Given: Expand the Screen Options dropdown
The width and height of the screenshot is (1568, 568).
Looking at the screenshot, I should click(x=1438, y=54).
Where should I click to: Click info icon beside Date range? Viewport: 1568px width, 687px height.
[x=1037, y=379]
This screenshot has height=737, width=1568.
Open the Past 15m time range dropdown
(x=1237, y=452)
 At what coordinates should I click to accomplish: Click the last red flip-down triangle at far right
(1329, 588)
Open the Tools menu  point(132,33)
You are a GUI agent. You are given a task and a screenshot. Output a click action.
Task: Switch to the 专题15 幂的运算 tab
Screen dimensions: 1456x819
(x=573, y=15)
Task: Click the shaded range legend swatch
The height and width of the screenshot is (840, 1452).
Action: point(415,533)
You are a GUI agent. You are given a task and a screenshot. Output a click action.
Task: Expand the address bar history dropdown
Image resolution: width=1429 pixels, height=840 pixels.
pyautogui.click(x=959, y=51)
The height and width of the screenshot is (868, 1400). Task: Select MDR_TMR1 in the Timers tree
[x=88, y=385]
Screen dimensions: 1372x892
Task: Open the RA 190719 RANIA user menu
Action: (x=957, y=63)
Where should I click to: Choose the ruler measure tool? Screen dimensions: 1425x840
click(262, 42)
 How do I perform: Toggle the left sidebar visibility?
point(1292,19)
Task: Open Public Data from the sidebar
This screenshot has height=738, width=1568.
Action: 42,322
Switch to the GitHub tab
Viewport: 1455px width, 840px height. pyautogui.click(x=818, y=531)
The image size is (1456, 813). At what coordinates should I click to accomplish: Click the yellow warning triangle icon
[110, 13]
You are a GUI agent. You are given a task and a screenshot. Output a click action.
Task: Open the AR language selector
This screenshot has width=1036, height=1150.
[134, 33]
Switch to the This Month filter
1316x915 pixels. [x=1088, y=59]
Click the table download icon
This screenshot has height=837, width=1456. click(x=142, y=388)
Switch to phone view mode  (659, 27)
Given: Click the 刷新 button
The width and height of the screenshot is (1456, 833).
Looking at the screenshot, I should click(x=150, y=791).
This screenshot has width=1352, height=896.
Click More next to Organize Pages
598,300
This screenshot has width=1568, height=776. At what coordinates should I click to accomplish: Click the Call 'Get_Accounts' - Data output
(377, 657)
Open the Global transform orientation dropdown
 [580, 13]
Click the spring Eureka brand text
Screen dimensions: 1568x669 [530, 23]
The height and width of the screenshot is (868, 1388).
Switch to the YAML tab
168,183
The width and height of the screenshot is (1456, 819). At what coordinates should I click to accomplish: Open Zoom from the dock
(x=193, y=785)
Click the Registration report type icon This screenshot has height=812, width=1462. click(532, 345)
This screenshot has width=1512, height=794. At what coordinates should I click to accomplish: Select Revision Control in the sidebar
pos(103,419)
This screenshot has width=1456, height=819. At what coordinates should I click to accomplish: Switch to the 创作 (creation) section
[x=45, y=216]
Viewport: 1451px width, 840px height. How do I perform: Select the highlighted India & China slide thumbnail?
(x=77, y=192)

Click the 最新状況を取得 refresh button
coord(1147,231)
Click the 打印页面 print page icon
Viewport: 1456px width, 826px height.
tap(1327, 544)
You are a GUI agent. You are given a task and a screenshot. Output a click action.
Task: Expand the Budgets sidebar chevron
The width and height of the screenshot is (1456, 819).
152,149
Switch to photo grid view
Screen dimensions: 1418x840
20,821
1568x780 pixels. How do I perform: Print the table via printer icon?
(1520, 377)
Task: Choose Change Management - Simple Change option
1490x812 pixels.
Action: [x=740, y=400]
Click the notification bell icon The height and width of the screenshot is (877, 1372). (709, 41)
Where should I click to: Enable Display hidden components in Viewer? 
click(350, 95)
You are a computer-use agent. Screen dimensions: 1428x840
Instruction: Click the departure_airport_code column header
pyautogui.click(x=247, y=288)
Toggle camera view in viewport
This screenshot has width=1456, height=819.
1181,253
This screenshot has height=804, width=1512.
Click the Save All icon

* **Work order**: The lines to copy are those in the listing that contain the word "Expand".

* **Solution to the exercise**:
Given: Expand the Screen Options dropdown
Task: Expand the address bar history dropdown
Task: Expand the Budgets sidebar chevron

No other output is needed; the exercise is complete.